Welcome to the world of internationalization (i18n) and localization (l10n). This world can be confusing for many programmers. It is the task to enable your software to be used by people from other countries that are using different customs, different languages, different ways of displaying and entering numbers and dates. It can be as broad as people in a different social context that might requires a different approach in your software.
Text
The first steps normally involves translating your text expressions in different languages to be used throughout your software. A good way to do it is to have your text expressions in a separate file so that they can be manipulated easily and sent to a professional translator or a community member that is translating which is often the case with open source project.
Each expression is assigned an id that is called from your code. For instance, let say that you have the following content in your English text expressions file:
loginError=Your login is invalid, please try again
In your code, you could call a function whenever you need that text expression like this:
print getLocalText("loginError")
Using this method, it is easy to have different files for each languages you want to support and simply change a variable in your application to get the corresponding text expression. You could have a French text expressions file with this line:
loginError=Votre accès est incorrecte, veuillez réessayer
You might also need to replace sub-expressions with values from your code. For example, you might want to include the login name in that login error message.
loginError=The login name %s is invalid, please try again
Many languages already offer some functions to ease the internationalization and localization development regarding text expressions. gettext is one of them and it already supports sub-expression replacements.
So far so good, but there are many subtleties. What about plural forms, gender forms, right-to-left languages, polite forms. There are solution for these other problems, but that will be left to the reader as an exercise.

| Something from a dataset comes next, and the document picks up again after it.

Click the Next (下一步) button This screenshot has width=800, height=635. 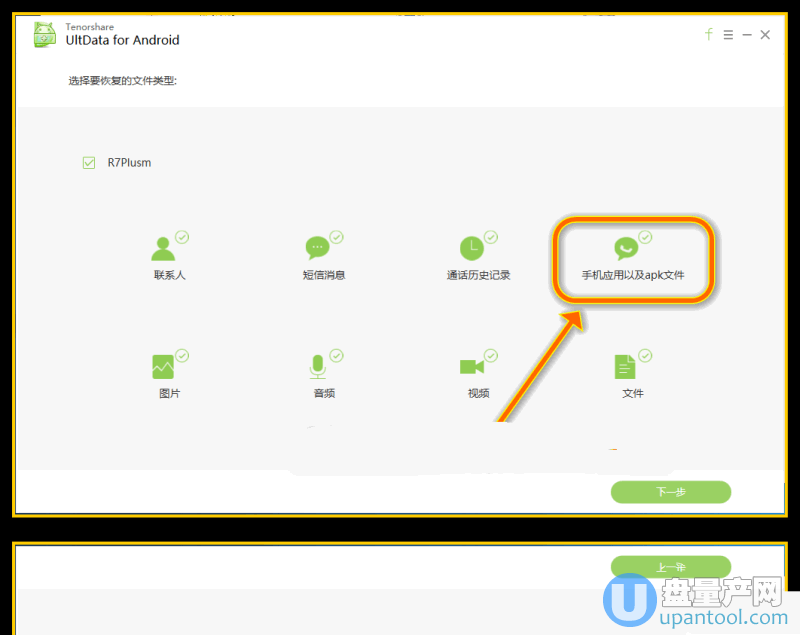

Date, time, number and money
Another important point with internationalization and localization is format. People from different cultures have different ways to format date, time, number and money. That could play an important role in displaying those type of information but also in the way it is accepted as an input from the user.
The same date can be formatted in different ways depending. For example, here is the current date, April 5th 2008, displayed in its long form in various cultures:
- United-States of America (English): Saturday, April 05, 2008
- Canada (English): April 5, 2008
- Australia (English): Saturday, 5 April 2008
- Canada (French): 5 avril 2008
- France (French): samedi 5 avril 2008
- Switzerland (French): samedi, 5. avril 2008
- Mexico (Spanish): sábado, 05 de abril de 2008
People expect date to be formatted in the way they know and it is the main reason why we should care about it. It is the same for time, number and money.
Solutions
Many languages comes with built-in libraries or modules to manage those situation. In the .NET world, you have the System.Globalization namespace, in Java, you have the Locale class that can be used with different methods to format your data. You also have the ICU project for C/C++ and Java providing many interesting functionalities. In the Python world, you have many different options including a wrapper around the ICU libraries and Babel.

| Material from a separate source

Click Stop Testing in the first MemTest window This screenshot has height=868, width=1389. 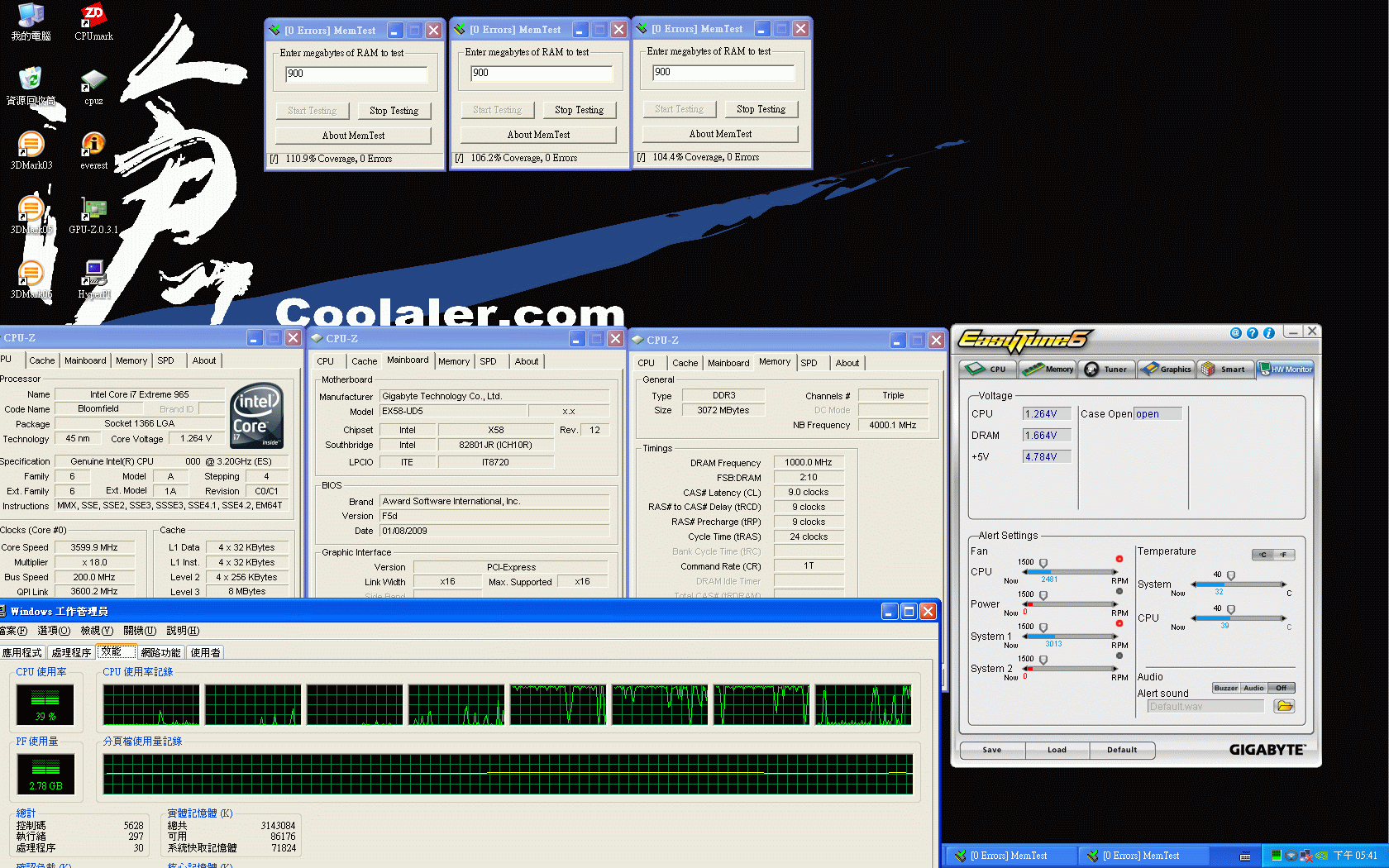394,111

Many solutions are available but one thing is for sure: internationalization and localization is expensive. It is long, tedious and error-prone. Each time you add or modify a text expression, you have to send it to your translators. Each time you add a new field for date, time, number or money, you have to be careful on how you display it and how you are going to accept input from it.
In my case, I often do French/English translation directly while I program since I know both but that is as far I as can go. We cannot expect every programmers to translate as they develop. For the rest, a professional translator has to be paid to do it.